When I look at all those failed novels, and those wrong turns, and everything I’m learned, I’m not mad at the publishing industry that rejected me, I’m mad at myself for taking so long to learn from my mistakes.

Cascade Writers Wraps Up Again!

Once again, I had a dizzyingly great weekend at Cascade Writers, the best little workshop in the Northwest.

This year, I taught FOUR, count em, FOUR things. I taught Dialogue & Pacing, both of which I’ve done before, and both of which could have used another hour to do some work. I also taught Making Your Weaknesses Work For You, which went pretty well, but I think I could use a different format for the next time I do it. This time I tried to do a whole “Find Your Process” exercise, and I should have gotten to the weaknesses sooner! I was roped by Matt Youngmark into helping teach Tense & Point of View, and ended up talking for a long time about progressive, perfect & simple tenses. That is important stuff, but I don’t know if anyone (beside me) really glories in it. BUT. IS IMPORTANT. Will blog about that soon, as well.

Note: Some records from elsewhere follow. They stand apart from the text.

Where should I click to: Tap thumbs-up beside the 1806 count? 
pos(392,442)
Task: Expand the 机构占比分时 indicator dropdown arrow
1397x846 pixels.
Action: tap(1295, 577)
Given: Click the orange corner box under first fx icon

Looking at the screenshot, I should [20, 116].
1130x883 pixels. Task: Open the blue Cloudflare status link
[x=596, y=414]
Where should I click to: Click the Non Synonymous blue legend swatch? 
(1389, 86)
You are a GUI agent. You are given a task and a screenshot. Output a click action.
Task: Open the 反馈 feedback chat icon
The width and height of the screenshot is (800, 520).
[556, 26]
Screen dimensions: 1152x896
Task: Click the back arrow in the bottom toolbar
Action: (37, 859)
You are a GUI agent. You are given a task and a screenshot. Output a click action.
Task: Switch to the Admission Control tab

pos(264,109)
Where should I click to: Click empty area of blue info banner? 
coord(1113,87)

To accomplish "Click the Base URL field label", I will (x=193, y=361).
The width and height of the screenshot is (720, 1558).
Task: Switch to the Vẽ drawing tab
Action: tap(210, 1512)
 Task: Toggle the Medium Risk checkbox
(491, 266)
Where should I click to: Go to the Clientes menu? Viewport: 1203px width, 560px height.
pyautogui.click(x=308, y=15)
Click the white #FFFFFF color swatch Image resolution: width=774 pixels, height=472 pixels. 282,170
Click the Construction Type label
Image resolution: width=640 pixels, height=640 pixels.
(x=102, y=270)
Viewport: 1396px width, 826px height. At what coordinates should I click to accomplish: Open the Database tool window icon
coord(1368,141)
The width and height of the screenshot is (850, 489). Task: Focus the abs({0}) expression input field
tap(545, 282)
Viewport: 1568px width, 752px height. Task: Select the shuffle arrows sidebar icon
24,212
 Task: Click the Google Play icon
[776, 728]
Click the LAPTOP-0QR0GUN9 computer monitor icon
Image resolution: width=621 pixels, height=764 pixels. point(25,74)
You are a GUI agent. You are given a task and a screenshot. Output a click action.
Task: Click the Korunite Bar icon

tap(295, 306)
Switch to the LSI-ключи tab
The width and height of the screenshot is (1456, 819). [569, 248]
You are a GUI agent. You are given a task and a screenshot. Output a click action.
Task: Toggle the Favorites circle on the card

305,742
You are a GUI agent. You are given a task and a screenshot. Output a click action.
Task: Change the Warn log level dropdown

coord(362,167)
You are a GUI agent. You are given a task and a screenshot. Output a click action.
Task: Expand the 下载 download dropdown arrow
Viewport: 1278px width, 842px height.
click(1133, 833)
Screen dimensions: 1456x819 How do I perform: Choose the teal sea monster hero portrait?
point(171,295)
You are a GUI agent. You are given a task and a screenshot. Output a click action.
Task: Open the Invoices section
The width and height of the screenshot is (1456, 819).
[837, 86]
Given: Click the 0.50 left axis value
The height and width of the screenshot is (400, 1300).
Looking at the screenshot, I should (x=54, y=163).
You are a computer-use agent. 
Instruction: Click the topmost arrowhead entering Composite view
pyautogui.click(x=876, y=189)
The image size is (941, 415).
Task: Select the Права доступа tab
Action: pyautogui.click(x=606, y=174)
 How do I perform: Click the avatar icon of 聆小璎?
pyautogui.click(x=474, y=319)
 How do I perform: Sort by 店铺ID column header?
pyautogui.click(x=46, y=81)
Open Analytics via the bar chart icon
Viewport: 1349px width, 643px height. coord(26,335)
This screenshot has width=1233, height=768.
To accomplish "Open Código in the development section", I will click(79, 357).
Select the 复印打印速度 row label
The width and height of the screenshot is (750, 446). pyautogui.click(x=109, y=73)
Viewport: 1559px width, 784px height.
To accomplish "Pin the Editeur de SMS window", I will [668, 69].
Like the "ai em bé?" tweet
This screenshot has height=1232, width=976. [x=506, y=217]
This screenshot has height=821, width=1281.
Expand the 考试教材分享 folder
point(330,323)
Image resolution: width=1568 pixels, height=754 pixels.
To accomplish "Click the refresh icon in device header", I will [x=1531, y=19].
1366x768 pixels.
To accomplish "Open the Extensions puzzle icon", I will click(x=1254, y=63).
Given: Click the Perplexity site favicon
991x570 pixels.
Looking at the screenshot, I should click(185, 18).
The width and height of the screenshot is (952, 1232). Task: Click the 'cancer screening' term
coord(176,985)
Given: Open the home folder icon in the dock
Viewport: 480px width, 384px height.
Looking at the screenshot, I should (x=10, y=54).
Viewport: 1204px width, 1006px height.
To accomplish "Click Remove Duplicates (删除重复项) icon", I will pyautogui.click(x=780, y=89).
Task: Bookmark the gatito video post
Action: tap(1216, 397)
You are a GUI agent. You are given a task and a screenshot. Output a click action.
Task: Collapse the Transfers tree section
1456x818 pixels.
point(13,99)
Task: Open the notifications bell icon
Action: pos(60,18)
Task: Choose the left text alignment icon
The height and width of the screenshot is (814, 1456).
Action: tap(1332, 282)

I had a couple of big realizations this year. (This is why I love CW. So many brain-wheels be turning.)

One realization came during my own Pacing workshop. Because I was, at the moment, teaching the VERY THING I needed to apply to my own book.

#dumbofeather

Another odd realization: I did some business which I’ll be able to brag about soon, and realized that I am actually starting what seems like a (gasp) writing career.  And… I’ve spent so long thinking of writing as the dominating force in my free time that… I’m not sure how to think about it as a job. I might, maybe, even achieve my (still far-off) goal of getting a decent second income out of it.

I can definitely treat it as a job. I’ve wrung an hour out of my free time for writing every day for years, so there’s that. On the other hand, I’m not a MAXIMIZING EARNING POTENTIAL GRAPH CHART GRAPH MUTUAL FUND guy. I write until something isn’t fun anymore; I move on to another project and come back and finish when the muse wants to. I’ve written a few commissioned & contracted works, and they always require a lot more head-scratching and soul-searching than the ones that spring forth, fully formed like Athena in metal word armor, from my brainpan.

This is a thought I am developing, and will blog on more. STAY THOU TUNED.